“burning for the ancient heavenly connection to the starry dynamo in the machinery of night”–Allen Ginsberg
“Only connect.”–E. M. Forster
Dear angelheaded hipsters and other readers,
Sometimes I feel like I’m writing into the aether, hemorrhaging words into a void. The internet is funny that way. Supposedly we’re all so connected now, though the connection often feels more like static.
Sometimes, when I’m working on a novel, I feel like I’m standing alone on the brink of a canyon, shouting into the abyss. Writing is at once a unifying and a solitary pursuit. Like the essence of our lives–which only we can live, by ourselves–writing is something we do alone, hoping that it will end in connection.
Sometimes I walk into a bookstore and feel tears prick at the backs of my eyes. There are so many books. It’s overwhelming. I wonder if there will be a place for mine, if my stories are worth telling, if someone else will tell them first and better. The preposterousness of this endeavor strikes me with the force of a blow to the stomach, the kind that leaves you gasping for air your lungs refuse to take in. Who am I to think that I can write?
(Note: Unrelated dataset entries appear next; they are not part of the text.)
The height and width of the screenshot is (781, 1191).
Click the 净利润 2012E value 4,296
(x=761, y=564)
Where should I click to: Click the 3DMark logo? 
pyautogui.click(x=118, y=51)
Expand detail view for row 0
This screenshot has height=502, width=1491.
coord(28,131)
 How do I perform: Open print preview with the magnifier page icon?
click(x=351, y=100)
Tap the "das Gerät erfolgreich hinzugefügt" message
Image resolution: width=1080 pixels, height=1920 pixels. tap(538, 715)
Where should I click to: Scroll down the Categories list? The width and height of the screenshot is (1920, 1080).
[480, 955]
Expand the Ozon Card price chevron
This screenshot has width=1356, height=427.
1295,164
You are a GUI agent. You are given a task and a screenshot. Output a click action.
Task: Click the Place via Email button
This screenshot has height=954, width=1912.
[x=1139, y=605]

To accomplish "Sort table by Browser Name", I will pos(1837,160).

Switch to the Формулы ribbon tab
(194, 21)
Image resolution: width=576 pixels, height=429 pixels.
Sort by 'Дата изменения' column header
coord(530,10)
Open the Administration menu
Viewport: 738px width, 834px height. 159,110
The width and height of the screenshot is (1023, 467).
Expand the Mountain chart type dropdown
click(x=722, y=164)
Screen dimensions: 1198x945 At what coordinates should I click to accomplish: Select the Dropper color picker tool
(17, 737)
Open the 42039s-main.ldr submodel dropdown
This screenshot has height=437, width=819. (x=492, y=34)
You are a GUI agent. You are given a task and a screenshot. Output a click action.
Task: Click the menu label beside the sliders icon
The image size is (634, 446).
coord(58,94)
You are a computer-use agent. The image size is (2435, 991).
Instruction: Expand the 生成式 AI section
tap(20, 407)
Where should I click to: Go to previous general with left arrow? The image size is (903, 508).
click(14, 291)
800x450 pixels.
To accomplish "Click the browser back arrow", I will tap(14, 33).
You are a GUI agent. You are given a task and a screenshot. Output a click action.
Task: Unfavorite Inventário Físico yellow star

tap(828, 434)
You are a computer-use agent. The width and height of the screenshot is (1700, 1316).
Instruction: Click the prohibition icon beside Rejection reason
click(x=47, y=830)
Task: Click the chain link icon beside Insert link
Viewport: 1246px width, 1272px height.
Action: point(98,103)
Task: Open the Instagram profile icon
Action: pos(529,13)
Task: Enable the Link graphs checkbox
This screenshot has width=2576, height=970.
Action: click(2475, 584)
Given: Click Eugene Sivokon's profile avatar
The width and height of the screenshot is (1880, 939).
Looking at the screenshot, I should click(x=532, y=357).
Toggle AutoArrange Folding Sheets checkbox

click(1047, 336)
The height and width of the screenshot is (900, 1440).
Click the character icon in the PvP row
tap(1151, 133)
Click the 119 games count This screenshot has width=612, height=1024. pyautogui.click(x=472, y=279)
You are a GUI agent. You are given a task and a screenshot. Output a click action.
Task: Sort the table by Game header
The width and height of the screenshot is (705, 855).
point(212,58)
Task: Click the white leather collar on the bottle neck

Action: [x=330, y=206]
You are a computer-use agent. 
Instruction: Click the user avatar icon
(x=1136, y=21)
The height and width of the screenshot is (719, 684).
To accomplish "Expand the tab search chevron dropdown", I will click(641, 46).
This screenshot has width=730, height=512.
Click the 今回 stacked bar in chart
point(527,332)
Maybe this is what happens when you love words too much. When your mind is an occupied territory stories, characters, strange lands, other writers’ words in constant dialogue with each other. Maybe this is what happens when you feed on stories, when what sustains you and keeps you sane are the threads that run from one life to another, one place to another, tying scraps of meaning together until the small and the meaningless ignite in a tapestry of wonder and revelation.
If there is a pattern emerging from the warp and weft of this blog, it is connection. After all, that’s what we as writers long for. That’s the endgame. That’s the moment of clarity flung up from the depths of our dark and solitary hours to sparkle in the sun.
The road to a career as a writer is a daunting one, full of perils, and for me the greatest of them is despair. It’s easy to lose heart. Sometimes the long dark nights of the soul turn into long dark days, weeks, or even months. It’s easy to forget that anyone’s listening.
And then, someone says, “Hey, I read your blog!” and I think, “People read this?” Or someone whose brilliance I admire says, “That was a good post,” and I think, “It’s possible that I am not a complete and utter failure!” Or someone says, “I’ve been following your blog,” and I think, “Please don’t tell my mom I wrote something about boobs.” (She’s not online. I was raised in the wild by a pack of Luddites.)
Anyway, what I’m trying to say in my usual rambling, semi-coherent way, is that I am profoundly grateful to you. For reading (I know there are a lot of memes and LOLcats out there demanding your attention, as well as gobs of truly excellent writing). For taking the time to leave your precious words as comments (yes, your words are precious. I love them. I hoard them and curl up on them and take them out to admire their shininess and I devour the nasty dwarves and hobbitses of time and memory that try to steal them away). For sharing. For speaking kindness that illuminates the long dark nights.
Thank you for reading this. Thank you for this moment of connection that reminds me of what truly matters.